From Washington Examiner
The tabloid headlines were all about the compulsive sexting of former Congressman and New York mayoral candidate Anthony Weiner and the decision of his wife (and Hillary Clinton aide) Huma Abedin’s decision to seek a legal separation from him.
Presumably that sells papers. But buried beneath the headlines and noted in passing is something voters might want to consider: the fact that during Clinton’s years as secretary of state, Abedin was a “triple-dipper.”
In June 2012, after Weiner resigned from Congress after the first revelations of his sexting, Abedin was granted “special government employee” status which allowed her to work and collect money from the Clinton Foundation and from the Teneo consulting firm founded by Bill Clinton’s close aide Doug Band at the same time she was being paid as a top aide to Secretary of State Clinton.
This was an unusual arrangement.
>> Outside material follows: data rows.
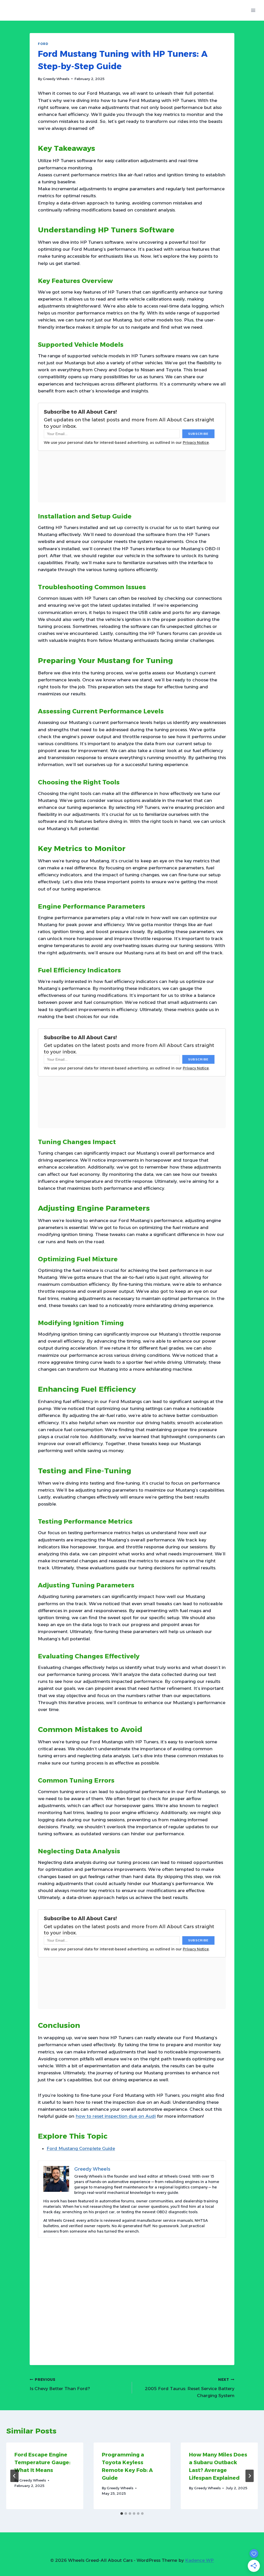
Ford (43, 44)
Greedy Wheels (56, 79)
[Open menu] (253, 10)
Government appointees are usually required to resign from their previous jobs, and contracts granting them deferred compensation need to be renegotiated. The reason is obvious: They shouldn’t be serving two masters.
The reason for Abedin’s triple-dipping seems obvious as well: She wanted more money. It’s expensive to maintain homes in both New York and Washington, especially when your spouse is out of a job. (Although it’s cheaper if you move from a Manhattan apartment to one in Weiner’s Brooklyn/Queens district.)
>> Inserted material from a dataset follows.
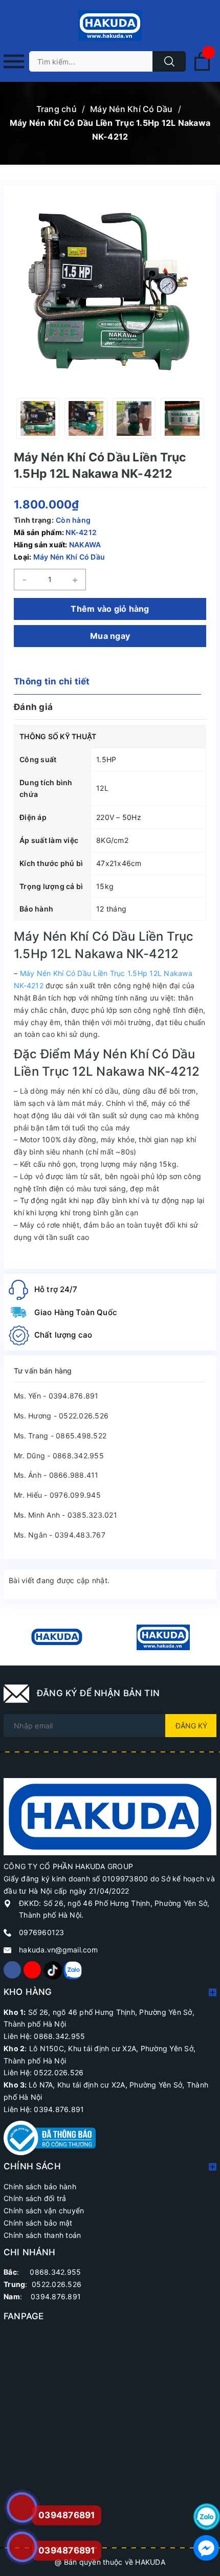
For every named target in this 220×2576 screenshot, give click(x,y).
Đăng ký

But why did Clinton agree to (insist on?) this arrangement? Sen. Charles Grassley has been asking this question since 2013. He has noted that ordinarily “special government employees” are not allowed to hold this status for more than 130 days, but Abedin triple-dipped for up to 245 days.
“Congress specified a time restriction for a reason,” Grassley said recently. “Special government employees are supposed to temporarily offer specialized expertise that the taxpayers can’t get anywhere else. The time restriction makes clear they’re not supposed to be paid indefinitely while working for the private sector at the same time.”
The private sector in this case, of course, was the Clinton Foundation, which was paying Abedin something presumably in the six-figures for looking after its interests, which of course were by definition not entirely congruent with the government’s.
The State Department, in response to a federal judge’s order to disclose all papers relating to this decision by Sept. 30, says it hasn’t found any yet. No surprise there. Surely the hope in some quarters is that any papers won’t turn up until after Nov. 8.
Abedin, as the home-brew server email traffic has revealed, was clearly a conduit for the pay-to-play system in which Clinton Foundation donors received favorable treatment from the secretary of state. But perhaps creepy as well is a suggested overdependence by her boss.